## Assigned task
Your copy should begin at the line containing "Instruction: Open the" and end at the last line of the records; transcribe those lines exactly and leave out every picture.

(Dataset Opens)

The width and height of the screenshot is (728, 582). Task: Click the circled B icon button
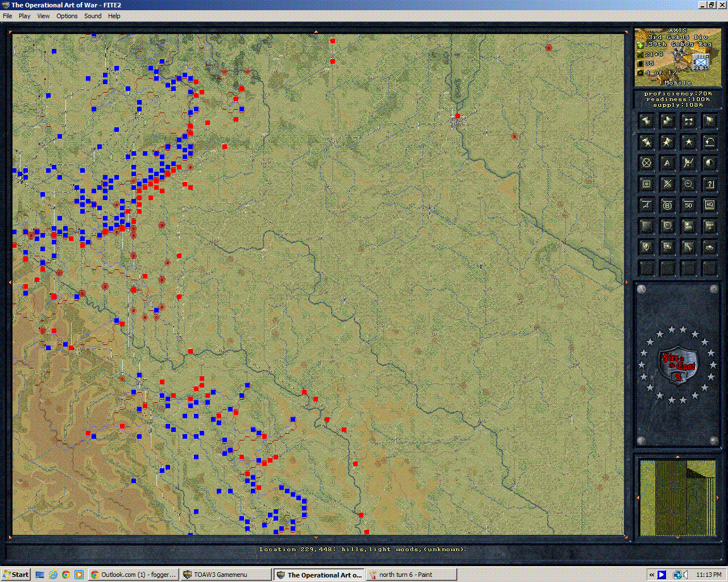pos(667,205)
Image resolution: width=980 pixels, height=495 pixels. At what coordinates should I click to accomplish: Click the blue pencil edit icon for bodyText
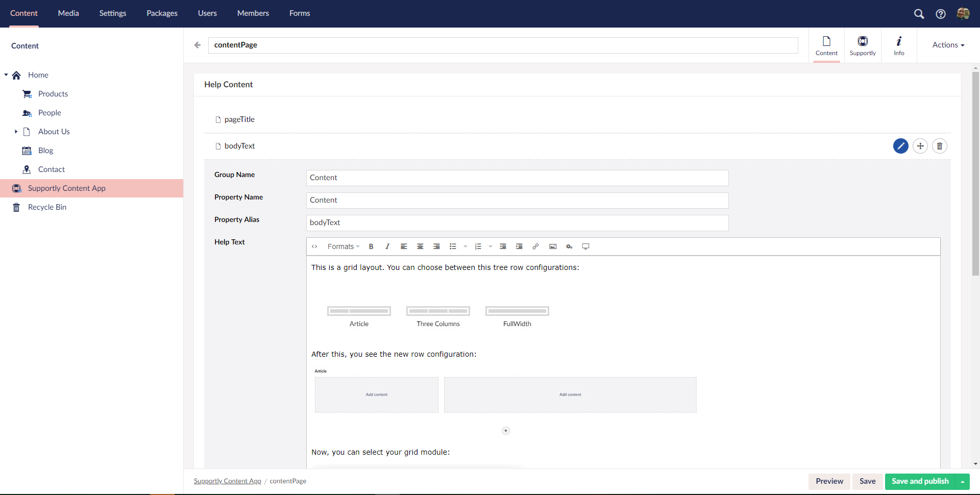click(x=900, y=146)
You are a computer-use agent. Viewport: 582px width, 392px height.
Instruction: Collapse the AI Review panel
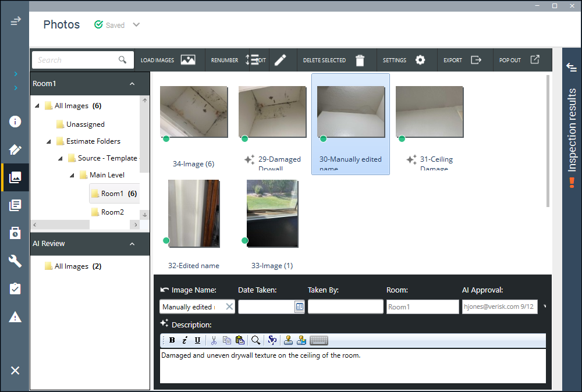coord(132,244)
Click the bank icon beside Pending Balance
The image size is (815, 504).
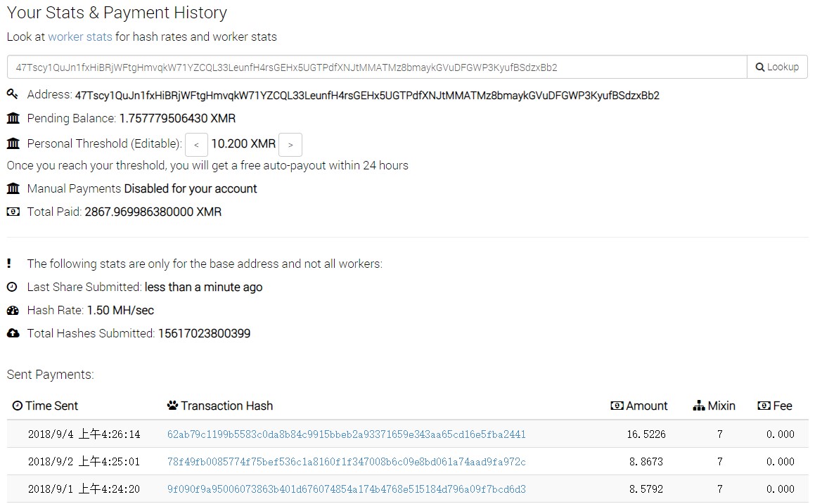(x=13, y=119)
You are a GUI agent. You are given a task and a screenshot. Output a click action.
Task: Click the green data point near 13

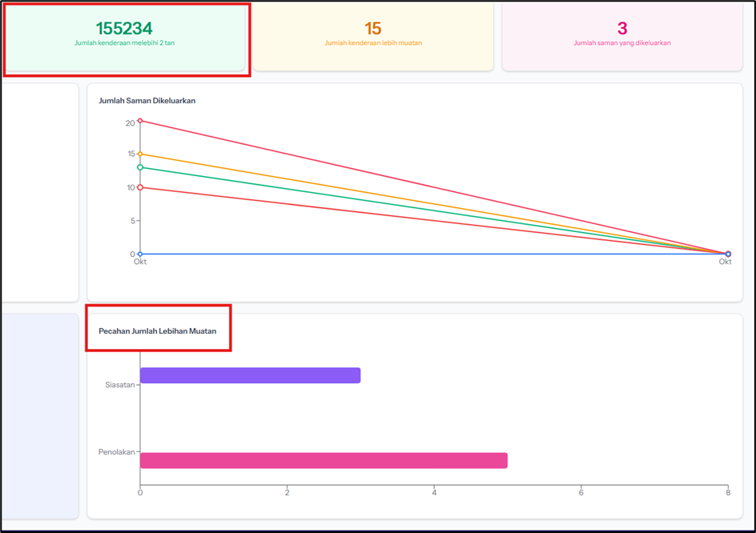(x=140, y=167)
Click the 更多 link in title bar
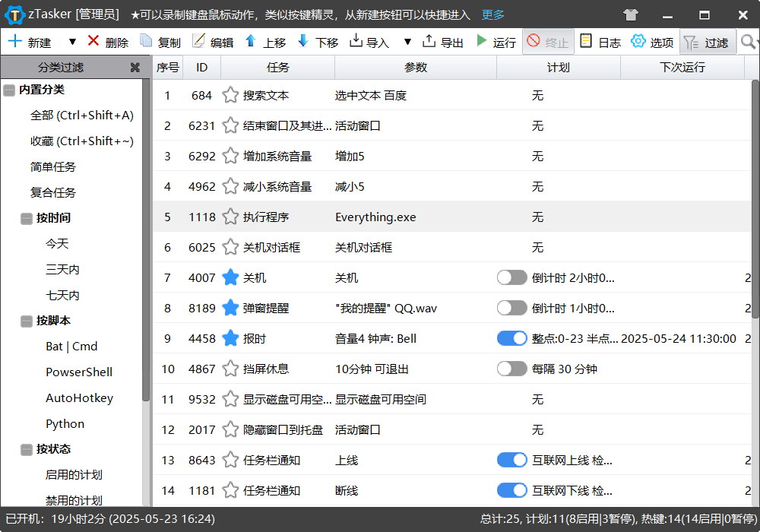 click(492, 14)
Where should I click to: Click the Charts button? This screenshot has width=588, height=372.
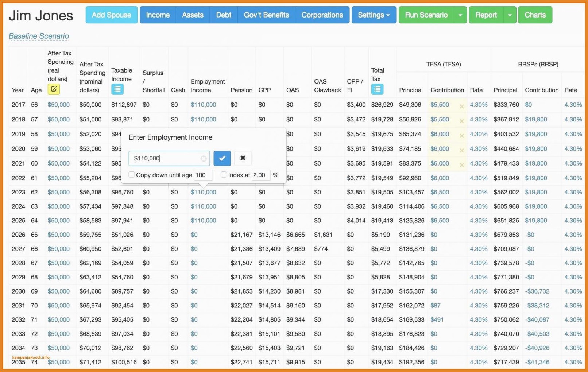point(535,15)
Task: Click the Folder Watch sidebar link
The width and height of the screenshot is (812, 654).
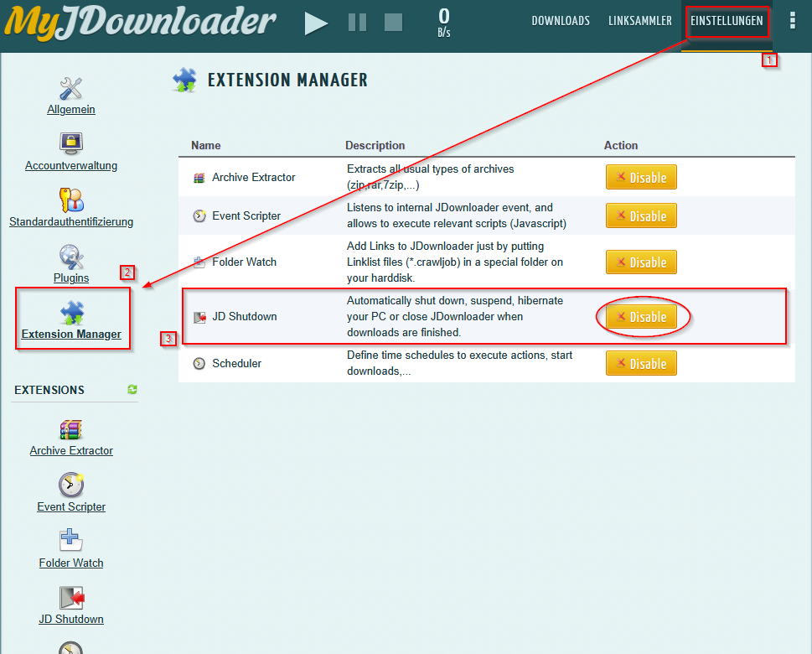Action: [71, 563]
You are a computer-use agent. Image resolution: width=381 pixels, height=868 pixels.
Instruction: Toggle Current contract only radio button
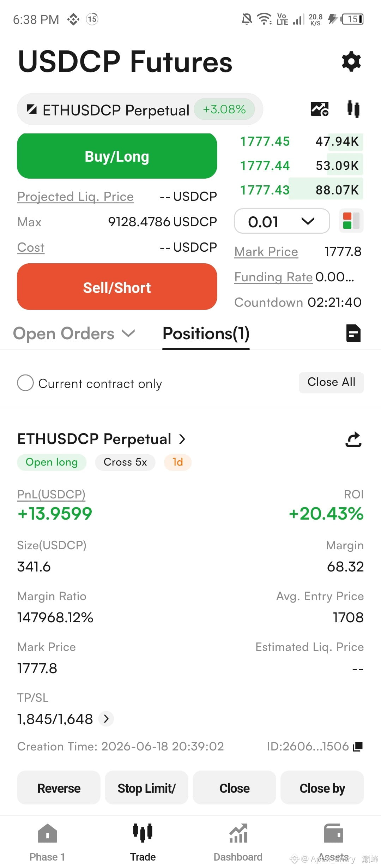25,383
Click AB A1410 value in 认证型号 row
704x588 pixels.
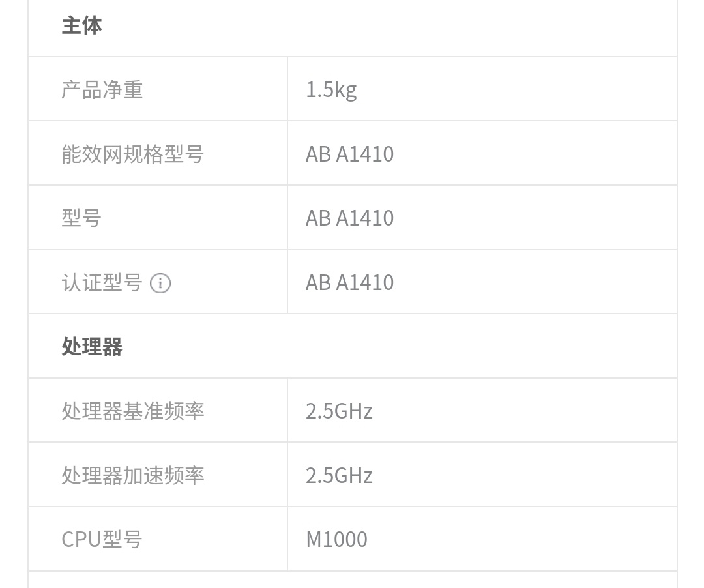coord(350,283)
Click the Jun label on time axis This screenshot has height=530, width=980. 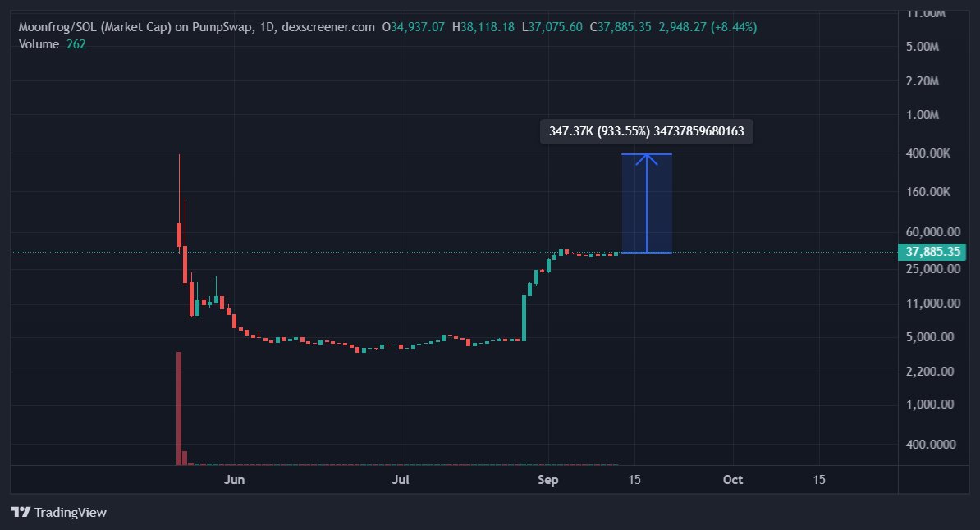(235, 480)

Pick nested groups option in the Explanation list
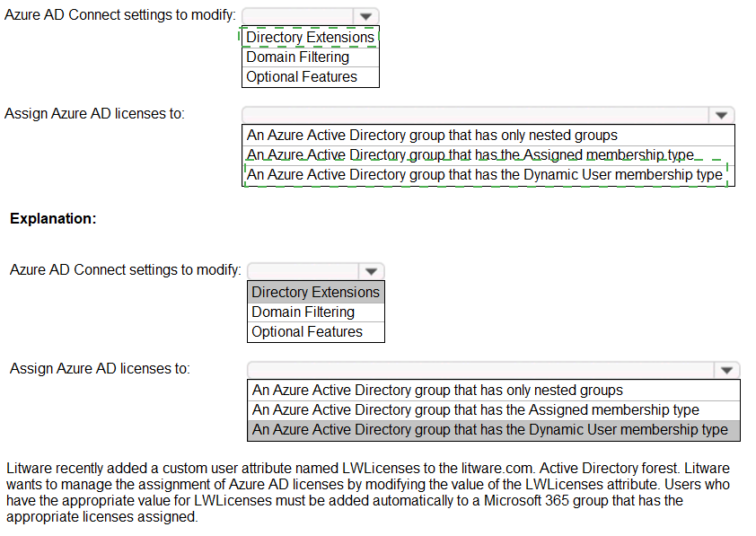point(437,390)
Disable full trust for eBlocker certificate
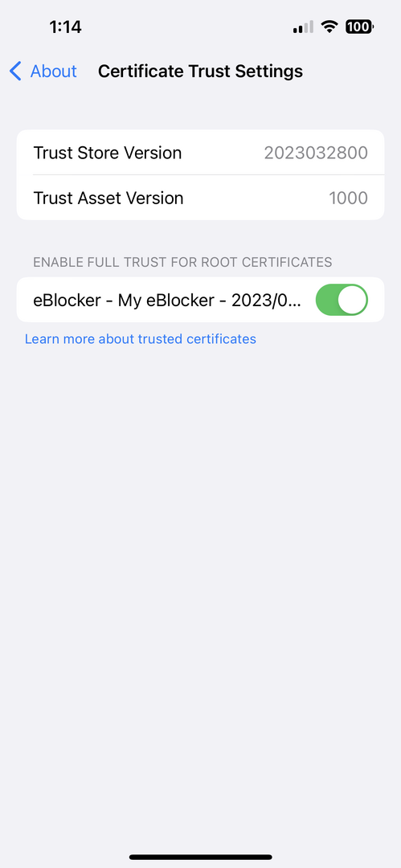 [342, 300]
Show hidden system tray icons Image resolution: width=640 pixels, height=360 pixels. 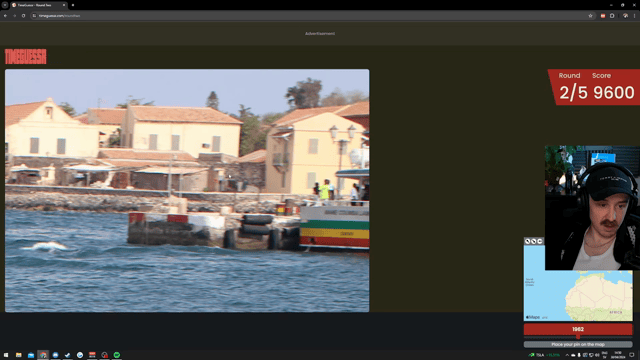tap(567, 355)
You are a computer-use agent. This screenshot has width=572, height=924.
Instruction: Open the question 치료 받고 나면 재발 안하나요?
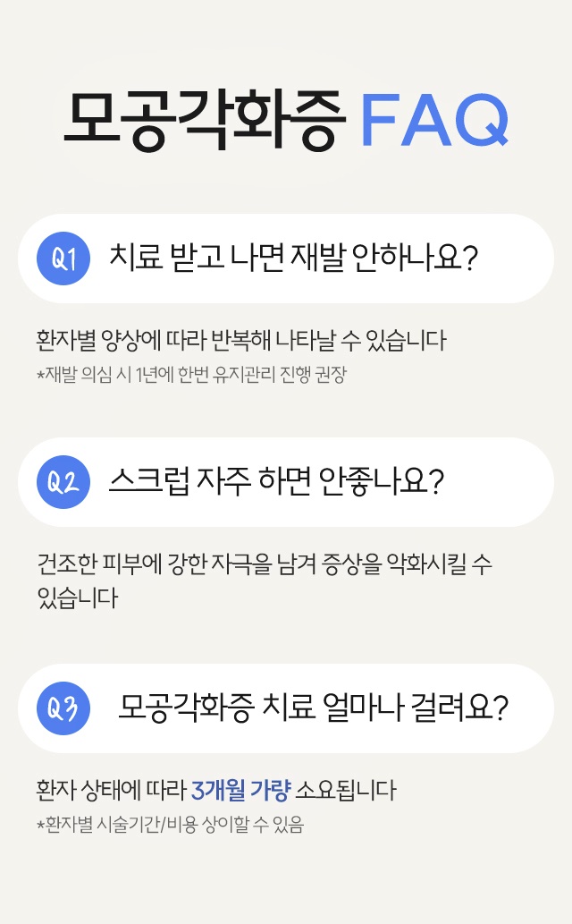pos(286,259)
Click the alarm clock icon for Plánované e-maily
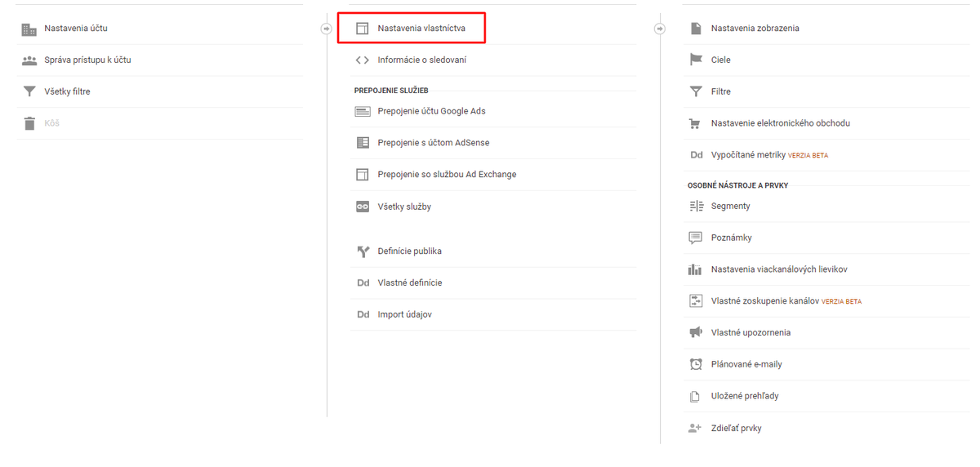The width and height of the screenshot is (980, 467). (x=696, y=364)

(Dataset Closes)

## Your response
Instruction: Open the question 치료 받고 나면 재발 안하나요?
pos(286,259)
Click the alarm clock icon for Plánované e-maily
The width and height of the screenshot is (980, 467). (x=696, y=364)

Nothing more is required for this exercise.